* Begin *
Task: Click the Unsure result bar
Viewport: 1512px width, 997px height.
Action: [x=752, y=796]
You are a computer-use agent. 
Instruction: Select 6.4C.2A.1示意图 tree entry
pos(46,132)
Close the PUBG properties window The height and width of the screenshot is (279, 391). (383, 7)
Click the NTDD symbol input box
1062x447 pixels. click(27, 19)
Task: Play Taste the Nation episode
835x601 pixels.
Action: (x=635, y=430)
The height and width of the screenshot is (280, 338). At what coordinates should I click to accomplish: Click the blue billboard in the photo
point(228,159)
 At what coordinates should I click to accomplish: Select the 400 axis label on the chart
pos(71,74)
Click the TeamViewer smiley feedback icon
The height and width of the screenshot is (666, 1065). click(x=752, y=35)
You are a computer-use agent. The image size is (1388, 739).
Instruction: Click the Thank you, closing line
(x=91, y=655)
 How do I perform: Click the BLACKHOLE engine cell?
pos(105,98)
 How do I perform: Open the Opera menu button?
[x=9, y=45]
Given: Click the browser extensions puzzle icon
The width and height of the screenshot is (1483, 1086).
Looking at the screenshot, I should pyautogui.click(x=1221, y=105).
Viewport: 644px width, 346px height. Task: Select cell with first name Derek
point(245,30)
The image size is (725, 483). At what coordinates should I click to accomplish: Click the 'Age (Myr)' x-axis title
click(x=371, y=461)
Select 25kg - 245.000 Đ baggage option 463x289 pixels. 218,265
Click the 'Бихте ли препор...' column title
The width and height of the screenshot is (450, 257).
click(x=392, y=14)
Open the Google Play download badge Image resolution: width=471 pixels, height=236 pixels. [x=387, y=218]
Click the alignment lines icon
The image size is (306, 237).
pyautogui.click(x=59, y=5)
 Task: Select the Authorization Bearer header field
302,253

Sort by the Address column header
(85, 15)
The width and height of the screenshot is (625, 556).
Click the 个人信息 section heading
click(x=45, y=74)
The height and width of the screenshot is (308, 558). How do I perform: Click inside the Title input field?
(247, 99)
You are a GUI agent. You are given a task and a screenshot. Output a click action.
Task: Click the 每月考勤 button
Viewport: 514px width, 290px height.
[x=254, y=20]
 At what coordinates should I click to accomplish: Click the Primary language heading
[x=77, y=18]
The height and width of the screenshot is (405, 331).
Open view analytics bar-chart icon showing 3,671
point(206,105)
* End *
Write out all of the rows above again, character for character, changing nothing.

Task: Click the Unsure result bar
Viewport: 1512px width, 997px height.
Action: [x=752, y=796]
You are a computer-use agent. 
Instruction: Select 6.4C.2A.1示意图 tree entry
pos(46,132)
Close the PUBG properties window The height and width of the screenshot is (279, 391). (383, 7)
Click the NTDD symbol input box
1062x447 pixels. click(27, 19)
Task: Play Taste the Nation episode
835x601 pixels.
Action: (x=635, y=430)
The height and width of the screenshot is (280, 338). At what coordinates should I click to accomplish: Click the blue billboard in the photo
point(228,159)
 At what coordinates should I click to accomplish: Select the 400 axis label on the chart
pos(71,74)
Click the TeamViewer smiley feedback icon
The height and width of the screenshot is (666, 1065). click(x=752, y=35)
You are a computer-use agent. The image size is (1388, 739).
Instruction: Click the Thank you, closing line
(x=91, y=655)
 How do I perform: Click the BLACKHOLE engine cell?
pos(105,98)
 How do I perform: Open the Opera menu button?
[x=9, y=45]
Given: Click the browser extensions puzzle icon
The width and height of the screenshot is (1483, 1086).
Looking at the screenshot, I should pyautogui.click(x=1221, y=105).
Viewport: 644px width, 346px height. Task: Select cell with first name Derek
point(245,30)
The image size is (725, 483). At what coordinates should I click to accomplish: Click the 'Age (Myr)' x-axis title
click(x=371, y=461)
Select 25kg - 245.000 Đ baggage option 463x289 pixels. 218,265
Click the 'Бихте ли препор...' column title
The width and height of the screenshot is (450, 257).
click(x=392, y=14)
Open the Google Play download badge Image resolution: width=471 pixels, height=236 pixels. [x=387, y=218]
Click the alignment lines icon
The image size is (306, 237).
pyautogui.click(x=59, y=5)
 Task: Select the Authorization Bearer header field
302,253

Sort by the Address column header
(85, 15)
The width and height of the screenshot is (625, 556).
Click the 个人信息 section heading
click(x=45, y=74)
The height and width of the screenshot is (308, 558). How do I perform: Click inside the Title input field?
(247, 99)
You are a GUI agent. You are given a task and a screenshot. Output a click action.
Task: Click the 每月考勤 button
Viewport: 514px width, 290px height.
[x=254, y=20]
 At what coordinates should I click to accomplish: Click the Primary language heading
[x=77, y=18]
The height and width of the screenshot is (405, 331).
Open view analytics bar-chart icon showing 3,671
point(206,105)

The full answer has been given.